DIRECTIONS FOR THIS TASK: From the line that holds "AI (8, 2241)" down to the last line of the listing below, reproduce each line exactly and nothing more, omitting pictures.

SUPPLIED DATA:
[Start of Attachment]

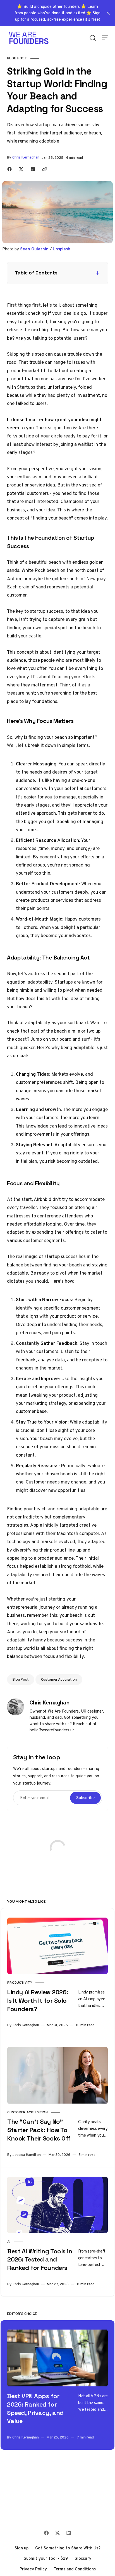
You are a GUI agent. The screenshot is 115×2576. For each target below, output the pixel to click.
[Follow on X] (57, 2533)
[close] (108, 13)
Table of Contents (36, 273)
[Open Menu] (105, 37)
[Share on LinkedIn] (33, 169)
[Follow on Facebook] (46, 2533)
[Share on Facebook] (9, 169)
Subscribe (85, 1798)
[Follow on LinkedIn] (69, 2533)
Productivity (19, 1982)
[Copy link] (45, 169)
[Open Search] (92, 37)
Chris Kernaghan (25, 157)
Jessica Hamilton (27, 2154)
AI (8, 2241)
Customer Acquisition (59, 1679)
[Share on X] (21, 169)
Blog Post (17, 58)
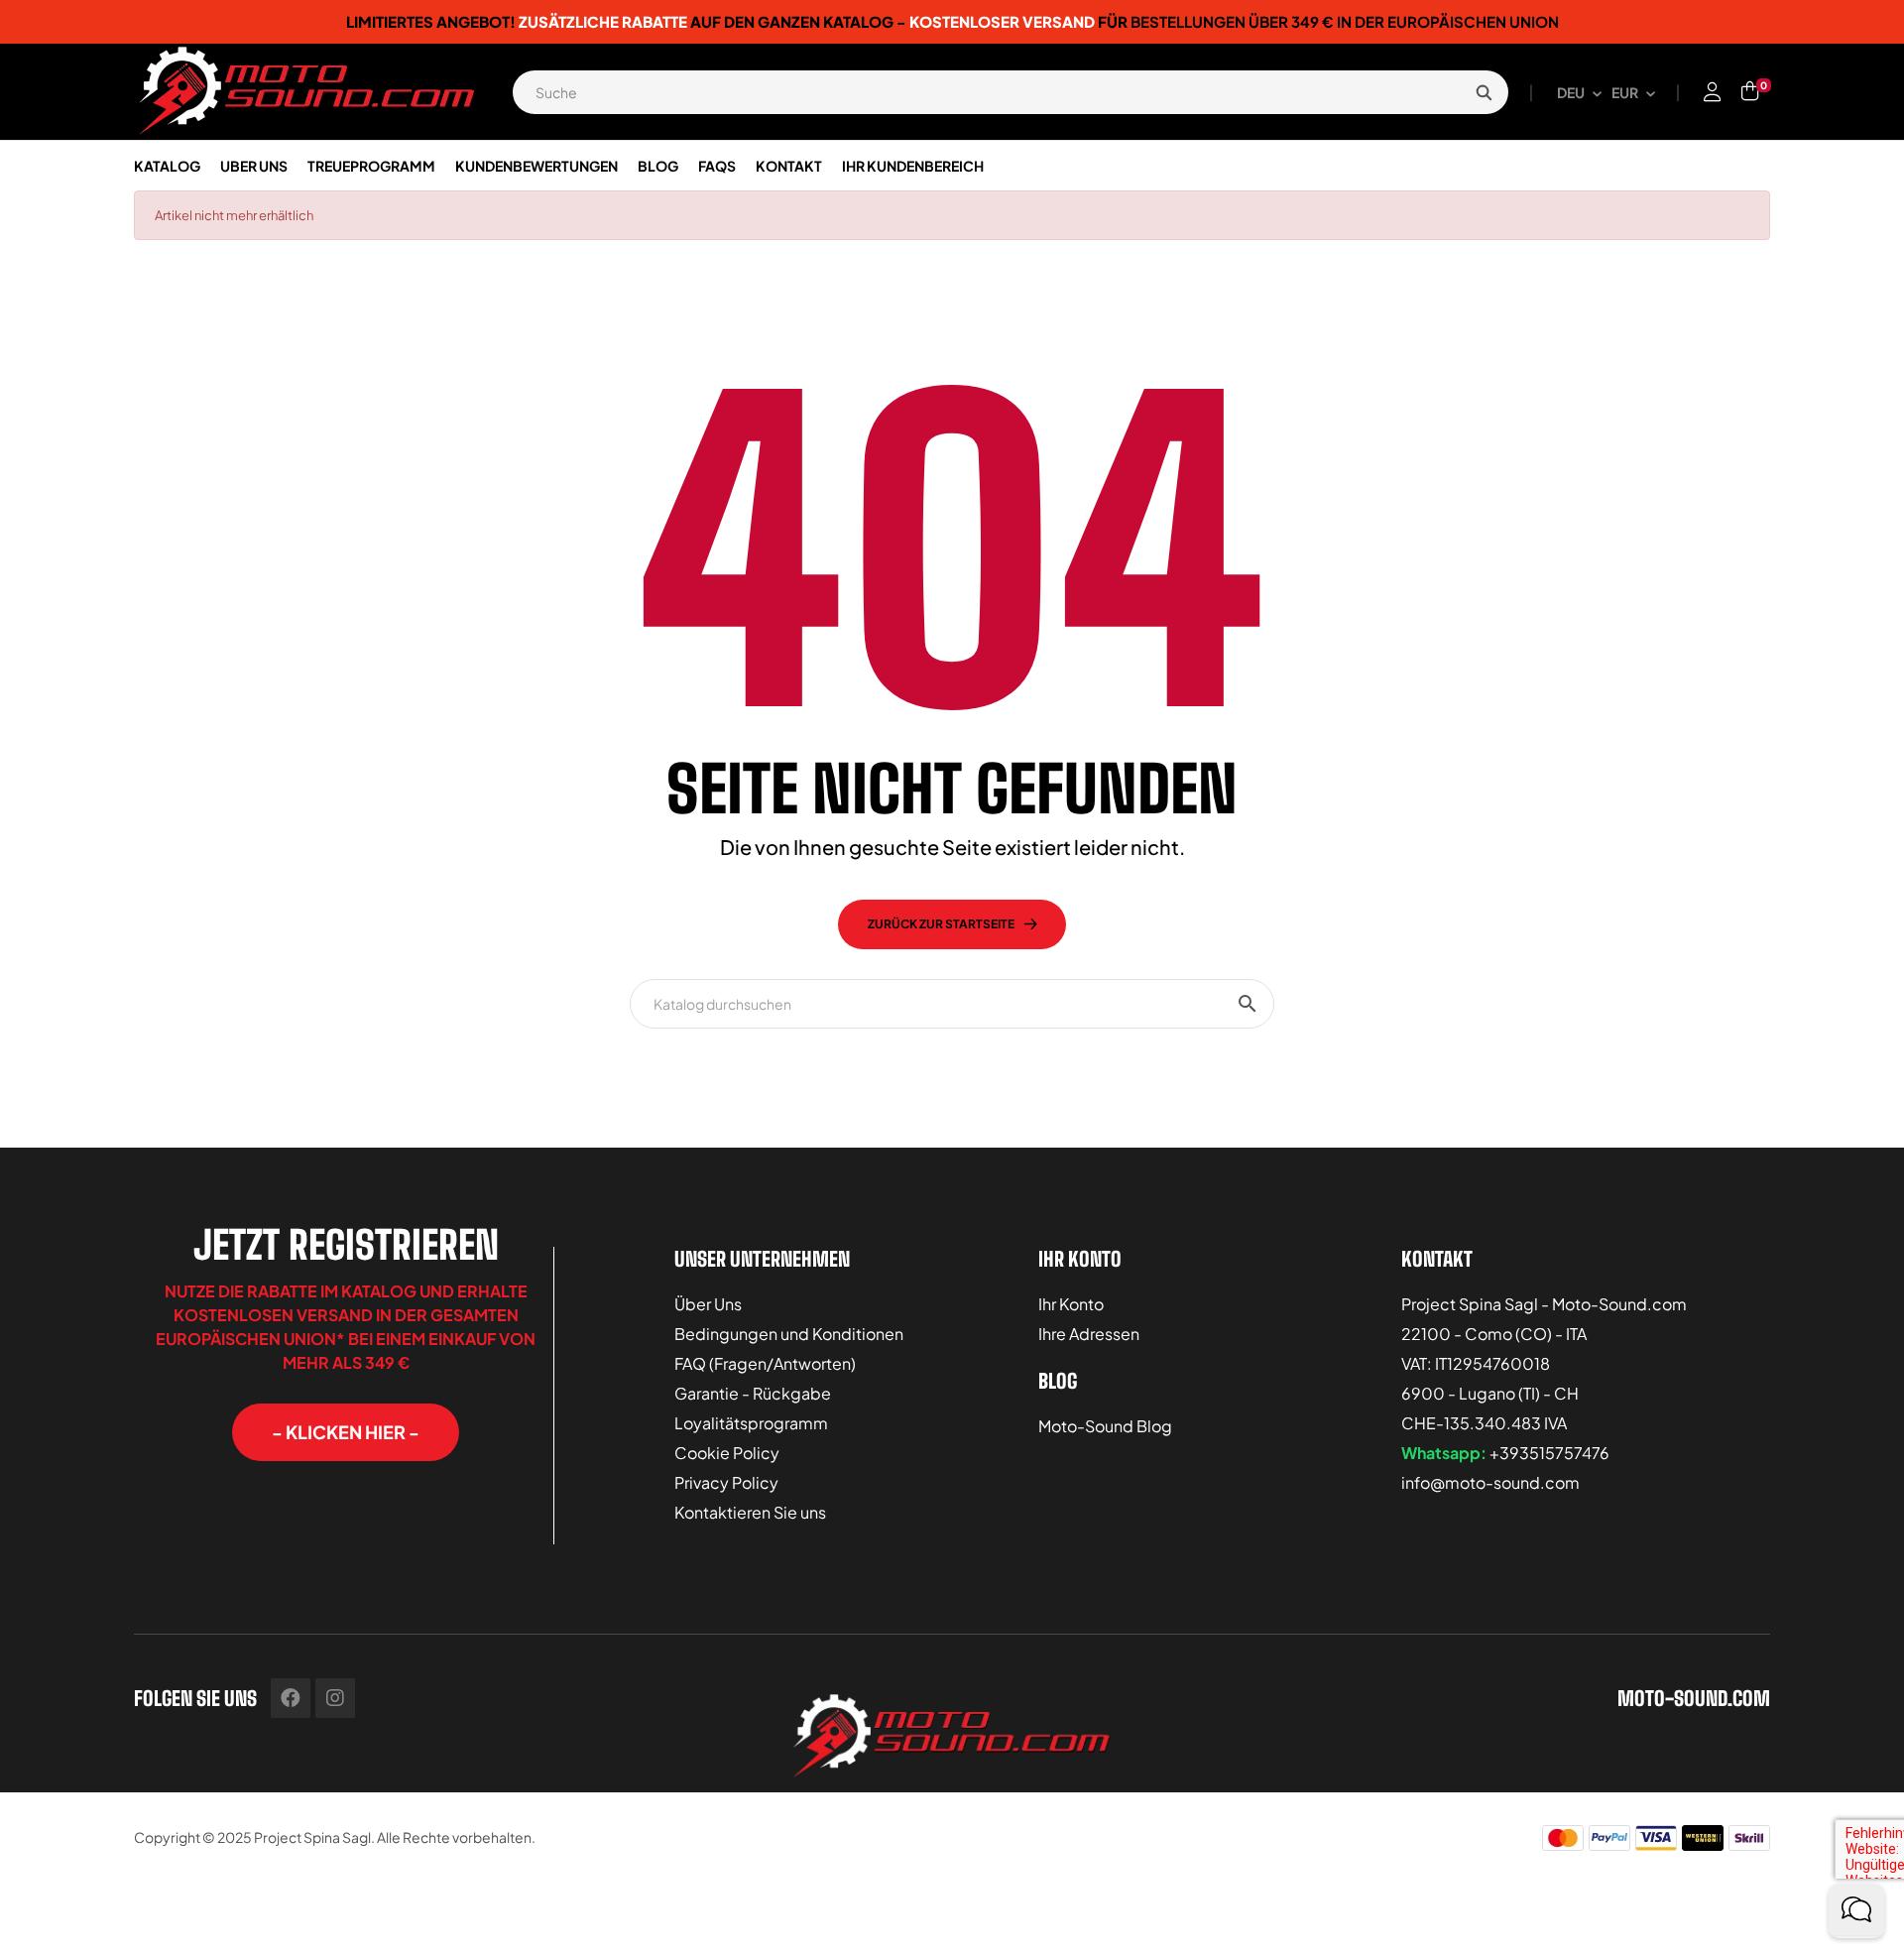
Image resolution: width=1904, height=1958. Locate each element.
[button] (345, 1432)
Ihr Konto (1071, 1303)
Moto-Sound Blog (1105, 1425)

[End of Attachment]

EXERCISE RESULT:
AI (8, 2241)
Customer Acquisition (59, 1679)
[Share on X] (21, 169)
Blog Post (17, 58)
Image resolution: width=1904, height=1958. Locate each element.
[button] (345, 1432)
Ihr Konto (1071, 1303)
Moto-Sound Blog (1105, 1425)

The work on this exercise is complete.